> Records:

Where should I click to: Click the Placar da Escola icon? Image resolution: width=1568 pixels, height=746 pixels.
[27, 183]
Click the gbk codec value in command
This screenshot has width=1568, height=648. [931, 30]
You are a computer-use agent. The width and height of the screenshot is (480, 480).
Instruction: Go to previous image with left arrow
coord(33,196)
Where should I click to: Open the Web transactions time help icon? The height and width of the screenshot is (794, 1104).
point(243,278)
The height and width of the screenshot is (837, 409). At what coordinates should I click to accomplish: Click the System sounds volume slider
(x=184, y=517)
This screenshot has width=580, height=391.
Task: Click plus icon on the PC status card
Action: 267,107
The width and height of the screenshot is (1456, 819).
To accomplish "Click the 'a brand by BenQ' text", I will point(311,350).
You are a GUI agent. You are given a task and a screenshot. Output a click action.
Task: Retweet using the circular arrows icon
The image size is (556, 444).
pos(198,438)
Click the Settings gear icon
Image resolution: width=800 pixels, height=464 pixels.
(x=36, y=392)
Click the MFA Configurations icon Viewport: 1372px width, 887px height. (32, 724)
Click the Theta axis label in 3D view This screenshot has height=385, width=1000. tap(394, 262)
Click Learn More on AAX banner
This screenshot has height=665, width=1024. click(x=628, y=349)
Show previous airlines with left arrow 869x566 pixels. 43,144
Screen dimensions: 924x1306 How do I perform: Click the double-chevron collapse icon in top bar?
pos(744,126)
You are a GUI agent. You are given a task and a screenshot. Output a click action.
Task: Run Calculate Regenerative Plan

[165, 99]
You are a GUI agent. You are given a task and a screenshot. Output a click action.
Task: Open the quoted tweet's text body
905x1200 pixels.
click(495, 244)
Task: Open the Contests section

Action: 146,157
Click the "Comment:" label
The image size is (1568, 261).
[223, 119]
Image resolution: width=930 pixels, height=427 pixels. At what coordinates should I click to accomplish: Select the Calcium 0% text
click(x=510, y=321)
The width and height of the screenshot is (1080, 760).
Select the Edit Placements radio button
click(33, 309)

> Description of the task:
Rewrite all of the rows above, changing "left arrow" to "right arrow" and keeping everything else the same.

> Exercise result:
Where should I click to: Click the Placar da Escola icon? Image resolution: width=1568 pixels, height=746 pixels.
[27, 183]
Click the gbk codec value in command
This screenshot has width=1568, height=648. [931, 30]
You are a computer-use agent. The width and height of the screenshot is (480, 480).
Instruction: Go to previous image with right arrow
coord(33,196)
Where should I click to: Open the Web transactions time help icon? The height and width of the screenshot is (794, 1104).
point(243,278)
The height and width of the screenshot is (837, 409). At what coordinates should I click to accomplish: Click the System sounds volume slider
(x=184, y=517)
This screenshot has width=580, height=391.
Task: Click plus icon on the PC status card
Action: 267,107
The width and height of the screenshot is (1456, 819).
To accomplish "Click the 'a brand by BenQ' text", I will point(311,350).
You are a GUI agent. You are given a task and a screenshot. Output a click action.
Task: Retweet using the circular arrows icon
The image size is (556, 444).
pos(198,438)
Click the Settings gear icon
Image resolution: width=800 pixels, height=464 pixels.
(x=36, y=392)
Click the MFA Configurations icon Viewport: 1372px width, 887px height. (32, 724)
Click the Theta axis label in 3D view This screenshot has height=385, width=1000. tap(394, 262)
Click Learn More on AAX banner
This screenshot has height=665, width=1024. click(x=628, y=349)
Show previous airlines with right arrow 869x566 pixels. 43,144
Screen dimensions: 924x1306 How do I perform: Click the double-chevron collapse icon in top bar?
pos(744,126)
You are a GUI agent. You are given a task and a screenshot. Output a click action.
Task: Run Calculate Regenerative Plan

[165, 99]
You are a GUI agent. You are given a task and a screenshot. Output a click action.
Task: Open the quoted tweet's text body
905x1200 pixels.
click(495, 244)
Task: Open the Contests section

Action: 146,157
Click the "Comment:" label
The image size is (1568, 261).
[223, 119]
Image resolution: width=930 pixels, height=427 pixels. At what coordinates should I click to accomplish: Select the Calcium 0% text
click(x=510, y=321)
The width and height of the screenshot is (1080, 760).
Select the Edit Placements radio button
click(33, 309)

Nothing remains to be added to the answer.